Abut a month ago I made this post to Twitter:
Me: Alan wake is a “psychological action thriller”. Sarah: That’s code for “scary as shit!”
Thus began my decent into the darkness that claimed Alan Wake, the latest story driven thriller on the Xbox 360. I had decided to hold off on playing Alan Wake due to my obsession with Red Dead Redemption. Since RDR took quite a while to get through the story, it delayed my run of AW. Of course once I finished AW I had planned to write up my review but my house was set upon by a plague of darkness on it’s own with everyone catching some sort of head cold. This leaves me behind on quite a few posts, but I will do my best to catch up.
So, Alan Wake lives up to it’s tag line (and thusly, Sarah’s translation). The main story gets played out as a kind of a Television episodic story that is broken up into 6 parts. Even though I spread it out over the course of the month, the actual game play was exactly 6 days. I did this because I really didn’t want to cut off an episode mid way. Each episode was approximately 2-3 hours of game play, so in hind sight, the whole game was just about 15ish hours of play time. Some of you would think that is short but trust me, the story is more than worth it.
The story is where Alan Wake really shines. Most games that come out these days have amazing graphics, outstanding music, etc, etc. The story is really one part where many games loose it just a little. Case in point, I loved the story in Red Dead Redemption, but there were enough holes, and missing elements that, as a player, I missed out on. With Alan Wake, the whole game was very linear so that the string the player follows is the story the developers want to tell. When the story is done, you may want for more, but it’s not from holes in the story, it’s from the story being so compelling that you want more of it.
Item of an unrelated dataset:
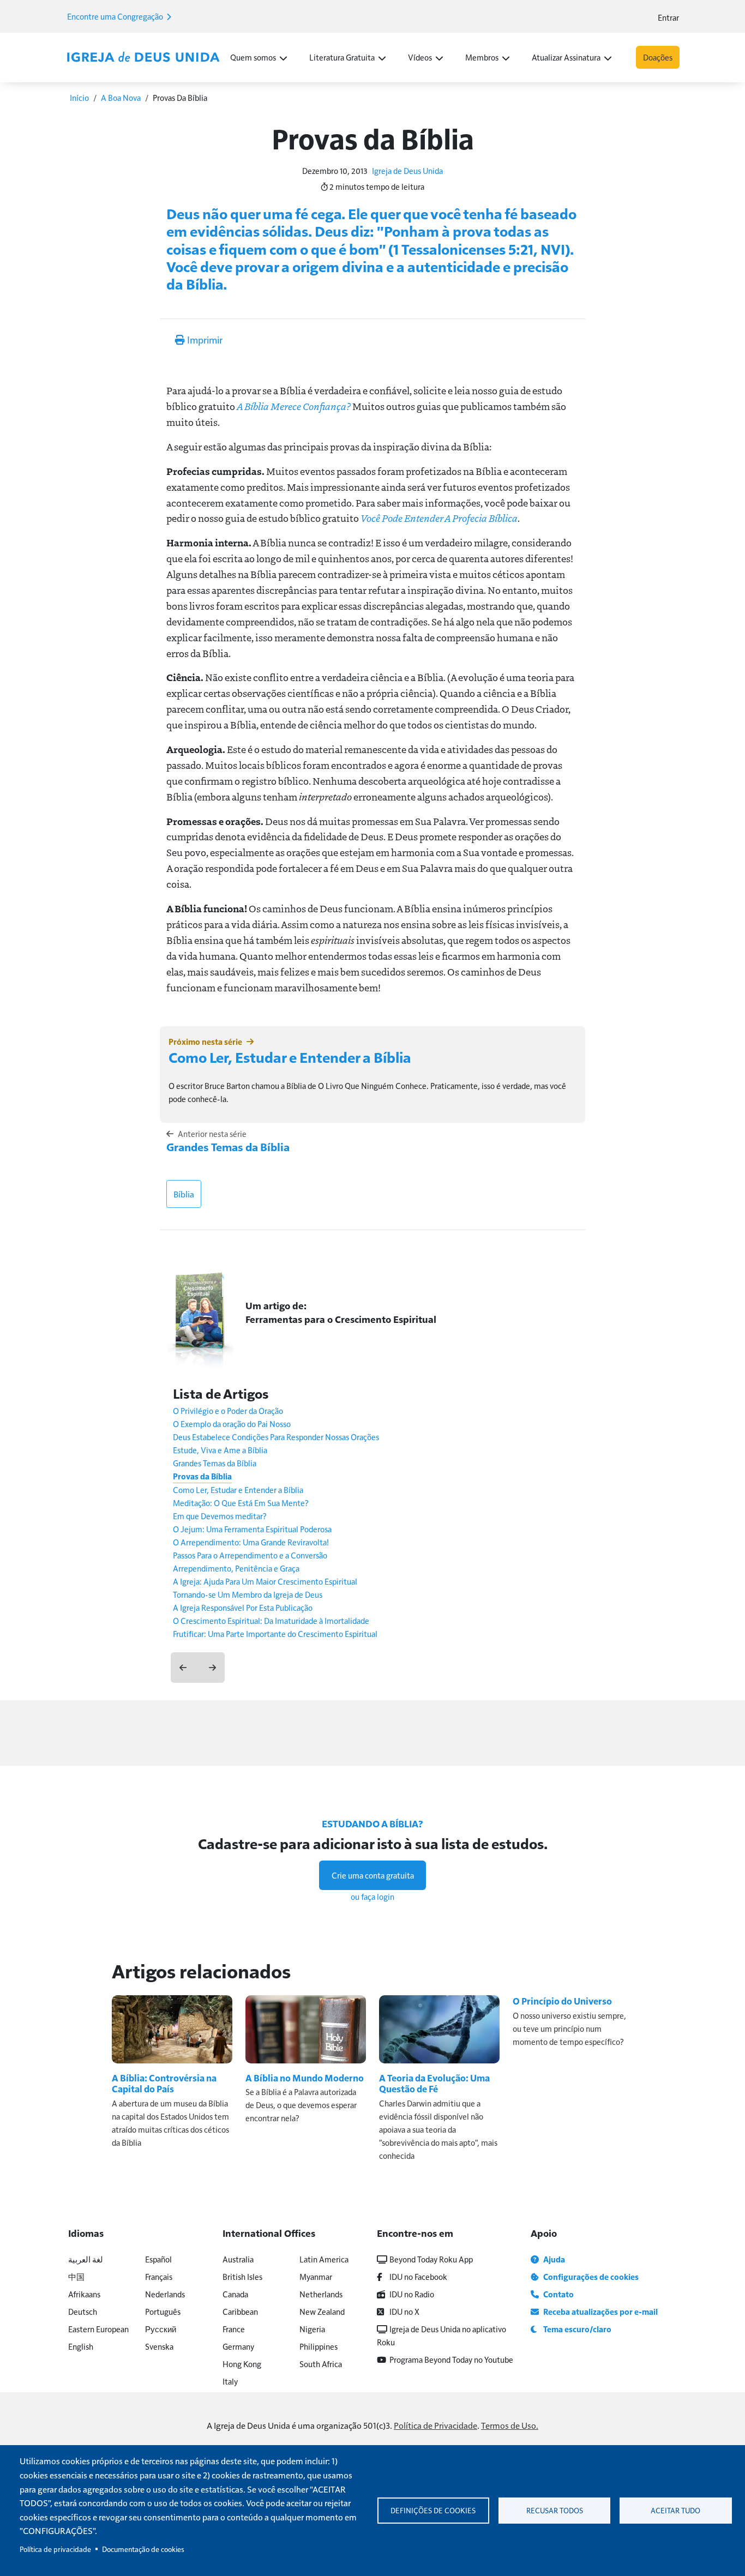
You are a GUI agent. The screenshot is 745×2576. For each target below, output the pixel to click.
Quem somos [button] (253, 57)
Ok, Spoiler time, if you don’t want to know, don’t read any further.
Alan Wake is a troubled writer who, with his wife, vacations to a lake side town of Bright Falls. Unfortunately, the town has it’s own dramatic flare. A haunted lake claims Alan’s wife as it’s hostage and forces Alan to write infusing his story with it’s own powers of darkness to gain strength. Alan escapes the story by writing himself into it (I know, it’s weird but it does make sense, kinda) so that he can rescue his wife. You spend the bulk of the game racing through town trying to learn about the whereabouts of your wife and following a trail of dropped manuscript pages that “you” wrote for the story. The really mind blowing meta comes from the last two episodes where you learn that Alan’s Father was trapped by the same lake and forced to write a story that leads to Alan coming to the lake, to get trapped, and forced to write a story where he encounters his father’s story…. I’m going to stop there before my head explodes.
Now, as for the likes and dislikes:
Bright Falls (Likes)
Ambiance – In order to set the mood for the story, the ambiance in the town flows with the story both for daytime and night time.
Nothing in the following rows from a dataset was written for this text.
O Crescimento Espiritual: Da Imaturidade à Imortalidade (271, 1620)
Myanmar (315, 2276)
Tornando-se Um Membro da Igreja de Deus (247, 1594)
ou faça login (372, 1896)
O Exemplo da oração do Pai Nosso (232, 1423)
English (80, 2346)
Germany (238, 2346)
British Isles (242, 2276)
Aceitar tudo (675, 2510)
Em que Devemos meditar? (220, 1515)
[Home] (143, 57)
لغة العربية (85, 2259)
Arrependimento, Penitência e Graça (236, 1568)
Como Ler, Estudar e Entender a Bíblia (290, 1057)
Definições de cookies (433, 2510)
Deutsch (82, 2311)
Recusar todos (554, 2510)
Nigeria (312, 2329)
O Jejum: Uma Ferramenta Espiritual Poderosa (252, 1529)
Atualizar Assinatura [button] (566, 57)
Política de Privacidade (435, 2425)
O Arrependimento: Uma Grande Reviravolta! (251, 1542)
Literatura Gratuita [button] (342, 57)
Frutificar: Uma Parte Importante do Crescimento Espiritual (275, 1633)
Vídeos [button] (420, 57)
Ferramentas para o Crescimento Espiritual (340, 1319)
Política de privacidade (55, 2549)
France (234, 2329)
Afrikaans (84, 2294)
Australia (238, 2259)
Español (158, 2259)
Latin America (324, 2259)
Narration – I loved that Alan was Narrating the whole story as I played it out. It added more of that “I am in a novel” feeling.
Barry – Your agent comes to “rescue” you in Bright Falls and ends up tagging along on most of the ride through the story. His comedy relief is a great add to the whole experience.
Night Falls (Dislikes)
Scavenger Hunt – One of the things you have to do in the story is to hunt around and find various scraps of the manuscript. Hidden along the way there are also a number of Coffee Thermoses, weapon stashes, and radio/TV shows you can tune into. The problem I had with this is that I would walk into an area and start searching the areas that were more off the path of the story in order to try and find these things. In some respect it’s cool, but in many it’s just a distraction.
Over all I felt Alan Wake was an amazing game. I can’t wait for the next two episodes that are due out as DLC soon. Hopefully the game won’t suffer in numbers due to being released opposite Red Dead Redemption. Go Buy It!!